Before a Disclosure Document is handed out to a prospective franchisee, you should review it to ensure that it is still up to date and does not give a franchisee a false impression about the Franchisor or the system. For example, a Disclosure Document created on 31 October 2018 might say there have been no franchise terminations in the past 3 completed financial years, but in the period after 31 October 2018 and before the next update is required to be completed on 31 October 2019 a large number of franchisees may have been terminated. Although it might be factually correct that there were no franchise terminations in the past 3 completed financial years, the failure to disclose a high percentage of franchisees exiting the network after 31 October 2018 would give a prospective franchisee the wrong impression and could be potentially misleading and deceptive, exposing the Franchisor to claims by the franchisee.

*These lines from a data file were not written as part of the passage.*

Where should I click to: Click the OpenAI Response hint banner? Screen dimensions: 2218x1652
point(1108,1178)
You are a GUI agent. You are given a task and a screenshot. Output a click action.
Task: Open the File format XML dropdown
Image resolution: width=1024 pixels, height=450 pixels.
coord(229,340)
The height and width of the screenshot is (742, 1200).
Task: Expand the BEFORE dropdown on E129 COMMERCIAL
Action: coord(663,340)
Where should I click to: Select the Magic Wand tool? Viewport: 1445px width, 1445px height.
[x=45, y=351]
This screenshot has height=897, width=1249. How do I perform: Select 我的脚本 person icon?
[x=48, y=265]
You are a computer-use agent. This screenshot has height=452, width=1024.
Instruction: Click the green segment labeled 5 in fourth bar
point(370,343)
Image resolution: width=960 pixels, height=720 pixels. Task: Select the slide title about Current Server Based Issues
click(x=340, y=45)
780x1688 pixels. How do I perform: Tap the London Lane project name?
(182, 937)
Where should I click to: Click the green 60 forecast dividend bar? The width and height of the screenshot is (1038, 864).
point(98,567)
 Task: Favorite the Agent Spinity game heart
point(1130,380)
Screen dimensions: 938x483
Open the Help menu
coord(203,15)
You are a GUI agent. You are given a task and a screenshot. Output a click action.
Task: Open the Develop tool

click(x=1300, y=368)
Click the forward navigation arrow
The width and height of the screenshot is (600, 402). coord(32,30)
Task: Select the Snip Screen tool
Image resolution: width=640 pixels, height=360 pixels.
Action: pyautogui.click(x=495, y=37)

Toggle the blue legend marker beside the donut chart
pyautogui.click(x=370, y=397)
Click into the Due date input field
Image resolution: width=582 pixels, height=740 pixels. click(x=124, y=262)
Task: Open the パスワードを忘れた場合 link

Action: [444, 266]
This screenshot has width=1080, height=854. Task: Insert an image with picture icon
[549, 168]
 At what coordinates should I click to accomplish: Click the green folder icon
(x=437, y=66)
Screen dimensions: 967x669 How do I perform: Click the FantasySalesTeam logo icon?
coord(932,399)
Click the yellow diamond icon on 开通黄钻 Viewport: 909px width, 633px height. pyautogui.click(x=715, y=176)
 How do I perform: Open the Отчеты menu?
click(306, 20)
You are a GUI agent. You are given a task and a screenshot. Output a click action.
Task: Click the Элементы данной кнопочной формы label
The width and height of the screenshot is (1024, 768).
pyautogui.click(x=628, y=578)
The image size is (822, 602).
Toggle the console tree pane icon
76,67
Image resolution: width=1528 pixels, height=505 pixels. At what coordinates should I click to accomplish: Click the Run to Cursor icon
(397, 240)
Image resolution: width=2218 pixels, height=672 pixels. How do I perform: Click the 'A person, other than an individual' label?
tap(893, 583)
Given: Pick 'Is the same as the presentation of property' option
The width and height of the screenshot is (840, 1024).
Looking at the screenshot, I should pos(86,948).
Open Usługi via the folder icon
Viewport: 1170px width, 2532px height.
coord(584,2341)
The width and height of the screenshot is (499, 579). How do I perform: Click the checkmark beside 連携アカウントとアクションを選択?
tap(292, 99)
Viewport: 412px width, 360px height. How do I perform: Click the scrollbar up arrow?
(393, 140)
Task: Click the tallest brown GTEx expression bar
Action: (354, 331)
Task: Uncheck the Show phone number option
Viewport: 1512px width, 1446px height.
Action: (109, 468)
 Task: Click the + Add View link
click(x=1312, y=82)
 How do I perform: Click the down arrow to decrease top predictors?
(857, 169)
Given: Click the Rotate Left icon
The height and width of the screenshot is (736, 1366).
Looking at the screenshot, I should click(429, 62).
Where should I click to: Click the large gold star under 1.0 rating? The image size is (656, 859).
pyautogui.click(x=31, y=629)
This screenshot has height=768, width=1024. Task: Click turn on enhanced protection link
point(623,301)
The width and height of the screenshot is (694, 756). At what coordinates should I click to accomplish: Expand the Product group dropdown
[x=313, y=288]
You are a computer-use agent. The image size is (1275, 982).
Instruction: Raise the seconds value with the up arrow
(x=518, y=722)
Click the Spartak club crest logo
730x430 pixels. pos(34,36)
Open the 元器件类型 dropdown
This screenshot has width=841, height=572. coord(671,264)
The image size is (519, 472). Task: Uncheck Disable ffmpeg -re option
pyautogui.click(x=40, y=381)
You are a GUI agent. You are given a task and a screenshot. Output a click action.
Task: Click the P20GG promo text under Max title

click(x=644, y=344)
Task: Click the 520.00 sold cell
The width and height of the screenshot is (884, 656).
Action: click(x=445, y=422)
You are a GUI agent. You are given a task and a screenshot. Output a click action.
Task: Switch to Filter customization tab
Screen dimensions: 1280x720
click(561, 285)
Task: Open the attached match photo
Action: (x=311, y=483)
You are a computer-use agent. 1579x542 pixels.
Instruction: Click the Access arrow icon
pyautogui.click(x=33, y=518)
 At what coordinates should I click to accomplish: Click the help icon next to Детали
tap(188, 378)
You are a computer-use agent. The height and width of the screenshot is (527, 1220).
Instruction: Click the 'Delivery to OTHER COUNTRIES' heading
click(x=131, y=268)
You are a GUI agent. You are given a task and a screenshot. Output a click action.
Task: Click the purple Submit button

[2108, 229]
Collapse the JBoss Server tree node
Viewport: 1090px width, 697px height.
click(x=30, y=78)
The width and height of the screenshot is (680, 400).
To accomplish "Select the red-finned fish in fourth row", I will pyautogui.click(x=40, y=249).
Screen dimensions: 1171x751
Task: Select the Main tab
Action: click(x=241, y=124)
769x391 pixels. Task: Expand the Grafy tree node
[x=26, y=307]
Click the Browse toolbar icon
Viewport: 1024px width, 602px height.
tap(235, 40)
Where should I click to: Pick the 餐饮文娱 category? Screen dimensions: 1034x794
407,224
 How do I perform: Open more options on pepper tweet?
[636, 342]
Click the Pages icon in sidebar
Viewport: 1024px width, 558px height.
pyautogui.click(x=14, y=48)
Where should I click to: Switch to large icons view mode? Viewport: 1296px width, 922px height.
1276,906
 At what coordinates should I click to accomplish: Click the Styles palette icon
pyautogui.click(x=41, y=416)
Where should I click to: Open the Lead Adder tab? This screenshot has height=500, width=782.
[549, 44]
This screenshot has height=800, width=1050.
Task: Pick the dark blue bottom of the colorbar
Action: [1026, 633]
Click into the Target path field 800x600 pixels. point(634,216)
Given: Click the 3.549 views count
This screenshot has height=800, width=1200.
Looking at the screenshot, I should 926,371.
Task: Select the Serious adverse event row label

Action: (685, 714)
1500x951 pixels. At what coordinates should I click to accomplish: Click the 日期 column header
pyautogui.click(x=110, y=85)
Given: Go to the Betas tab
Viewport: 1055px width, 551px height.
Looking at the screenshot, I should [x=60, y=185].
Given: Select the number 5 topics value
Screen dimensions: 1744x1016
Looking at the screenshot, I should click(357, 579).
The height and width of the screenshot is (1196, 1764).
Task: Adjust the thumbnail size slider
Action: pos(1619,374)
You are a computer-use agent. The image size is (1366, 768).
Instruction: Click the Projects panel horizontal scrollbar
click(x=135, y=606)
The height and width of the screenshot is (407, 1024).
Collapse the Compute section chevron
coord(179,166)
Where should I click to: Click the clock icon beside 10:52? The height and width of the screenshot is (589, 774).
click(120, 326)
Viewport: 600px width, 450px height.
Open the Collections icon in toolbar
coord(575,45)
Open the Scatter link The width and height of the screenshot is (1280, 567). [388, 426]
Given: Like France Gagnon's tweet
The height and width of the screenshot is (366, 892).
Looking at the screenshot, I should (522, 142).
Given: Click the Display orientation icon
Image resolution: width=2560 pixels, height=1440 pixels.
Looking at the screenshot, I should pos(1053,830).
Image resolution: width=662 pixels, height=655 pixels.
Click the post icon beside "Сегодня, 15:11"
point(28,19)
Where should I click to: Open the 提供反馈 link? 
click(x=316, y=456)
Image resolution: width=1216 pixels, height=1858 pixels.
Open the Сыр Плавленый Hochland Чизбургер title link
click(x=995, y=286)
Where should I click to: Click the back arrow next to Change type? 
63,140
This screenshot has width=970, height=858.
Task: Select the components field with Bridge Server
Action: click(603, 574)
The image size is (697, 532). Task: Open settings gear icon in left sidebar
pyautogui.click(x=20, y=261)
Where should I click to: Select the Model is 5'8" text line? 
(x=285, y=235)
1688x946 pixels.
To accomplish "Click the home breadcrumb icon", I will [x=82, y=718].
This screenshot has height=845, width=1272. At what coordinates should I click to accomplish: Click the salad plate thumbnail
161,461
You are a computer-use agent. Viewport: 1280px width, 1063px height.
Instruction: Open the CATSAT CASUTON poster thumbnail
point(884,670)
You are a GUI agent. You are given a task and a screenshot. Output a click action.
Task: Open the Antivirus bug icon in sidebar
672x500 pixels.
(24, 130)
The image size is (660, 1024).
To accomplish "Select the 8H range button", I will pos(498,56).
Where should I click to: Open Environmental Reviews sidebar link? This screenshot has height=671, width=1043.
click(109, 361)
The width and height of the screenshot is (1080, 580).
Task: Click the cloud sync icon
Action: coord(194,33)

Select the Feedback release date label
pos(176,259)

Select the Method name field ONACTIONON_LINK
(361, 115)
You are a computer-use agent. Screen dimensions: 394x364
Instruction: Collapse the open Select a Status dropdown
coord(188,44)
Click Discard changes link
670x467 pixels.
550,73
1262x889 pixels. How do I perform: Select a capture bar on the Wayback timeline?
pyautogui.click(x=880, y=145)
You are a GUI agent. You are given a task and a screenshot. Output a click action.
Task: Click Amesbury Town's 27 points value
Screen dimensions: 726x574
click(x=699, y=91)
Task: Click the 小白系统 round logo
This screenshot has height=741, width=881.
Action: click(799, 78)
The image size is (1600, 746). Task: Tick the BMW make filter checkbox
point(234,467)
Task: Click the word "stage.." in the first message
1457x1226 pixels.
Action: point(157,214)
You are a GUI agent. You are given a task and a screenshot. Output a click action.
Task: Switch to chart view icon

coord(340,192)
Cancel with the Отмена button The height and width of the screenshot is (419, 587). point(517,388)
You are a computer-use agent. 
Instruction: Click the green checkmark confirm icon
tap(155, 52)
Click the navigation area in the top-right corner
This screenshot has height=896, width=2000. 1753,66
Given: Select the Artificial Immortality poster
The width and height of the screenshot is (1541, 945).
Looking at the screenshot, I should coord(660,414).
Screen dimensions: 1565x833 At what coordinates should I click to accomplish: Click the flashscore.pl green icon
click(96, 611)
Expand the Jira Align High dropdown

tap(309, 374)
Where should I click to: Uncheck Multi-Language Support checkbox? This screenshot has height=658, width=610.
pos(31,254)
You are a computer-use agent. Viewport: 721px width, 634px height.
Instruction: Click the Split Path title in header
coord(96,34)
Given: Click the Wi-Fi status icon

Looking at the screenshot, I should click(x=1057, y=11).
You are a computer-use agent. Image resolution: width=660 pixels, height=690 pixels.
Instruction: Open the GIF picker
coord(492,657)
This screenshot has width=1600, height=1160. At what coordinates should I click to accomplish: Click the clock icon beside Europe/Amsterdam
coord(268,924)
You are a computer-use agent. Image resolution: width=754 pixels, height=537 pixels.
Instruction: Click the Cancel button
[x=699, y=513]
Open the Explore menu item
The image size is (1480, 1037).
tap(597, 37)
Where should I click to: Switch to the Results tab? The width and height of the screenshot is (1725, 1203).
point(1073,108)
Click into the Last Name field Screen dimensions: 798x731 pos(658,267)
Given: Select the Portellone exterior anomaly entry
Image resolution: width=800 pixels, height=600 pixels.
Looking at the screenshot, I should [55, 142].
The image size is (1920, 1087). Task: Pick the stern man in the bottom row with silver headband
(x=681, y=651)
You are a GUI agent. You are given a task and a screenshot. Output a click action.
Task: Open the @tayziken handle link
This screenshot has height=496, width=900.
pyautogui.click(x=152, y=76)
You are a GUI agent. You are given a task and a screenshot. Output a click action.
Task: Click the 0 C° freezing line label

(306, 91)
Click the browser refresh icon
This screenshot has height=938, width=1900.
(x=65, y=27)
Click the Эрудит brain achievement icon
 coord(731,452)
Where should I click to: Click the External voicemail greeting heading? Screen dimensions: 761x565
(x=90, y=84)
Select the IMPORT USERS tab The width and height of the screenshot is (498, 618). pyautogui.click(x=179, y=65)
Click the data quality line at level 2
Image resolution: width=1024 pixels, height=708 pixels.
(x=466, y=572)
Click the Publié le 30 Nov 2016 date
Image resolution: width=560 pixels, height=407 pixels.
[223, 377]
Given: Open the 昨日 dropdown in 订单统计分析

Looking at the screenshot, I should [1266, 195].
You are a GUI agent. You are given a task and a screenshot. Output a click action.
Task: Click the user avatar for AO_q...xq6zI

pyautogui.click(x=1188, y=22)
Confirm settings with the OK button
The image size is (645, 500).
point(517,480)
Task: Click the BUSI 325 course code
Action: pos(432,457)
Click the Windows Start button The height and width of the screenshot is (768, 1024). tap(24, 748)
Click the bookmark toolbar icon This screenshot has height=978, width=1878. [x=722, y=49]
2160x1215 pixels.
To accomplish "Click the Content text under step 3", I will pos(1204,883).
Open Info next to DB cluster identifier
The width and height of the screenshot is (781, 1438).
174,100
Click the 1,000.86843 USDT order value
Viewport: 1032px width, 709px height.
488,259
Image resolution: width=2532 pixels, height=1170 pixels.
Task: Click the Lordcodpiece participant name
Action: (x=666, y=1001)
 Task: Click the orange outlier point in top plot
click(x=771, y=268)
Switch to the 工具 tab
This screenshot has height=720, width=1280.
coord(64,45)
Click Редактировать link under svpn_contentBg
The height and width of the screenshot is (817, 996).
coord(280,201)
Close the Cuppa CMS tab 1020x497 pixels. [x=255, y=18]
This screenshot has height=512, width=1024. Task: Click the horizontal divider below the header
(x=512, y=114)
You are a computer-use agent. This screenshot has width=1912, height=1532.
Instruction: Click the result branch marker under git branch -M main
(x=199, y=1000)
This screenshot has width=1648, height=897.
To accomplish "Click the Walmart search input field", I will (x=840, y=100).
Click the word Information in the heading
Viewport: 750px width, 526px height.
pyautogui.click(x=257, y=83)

It is, therefore, critical that Franchisors regularly check the contents of their Disclosure Document.
With the introduction of penalties and infringement notices under the Code in 2015 and the ACCC continuing to actively exercise its powers to impose infringement notices and to seek civil penalties in the Federal Court for breaches of the Code, it is important to ensure that your Disclosure Document and processes comply with the Code, in particular that the annual update of the Disclosure Document is completed on time. It is equally important that the information provided in the Disclosure Document is accurate and not misleading in any way.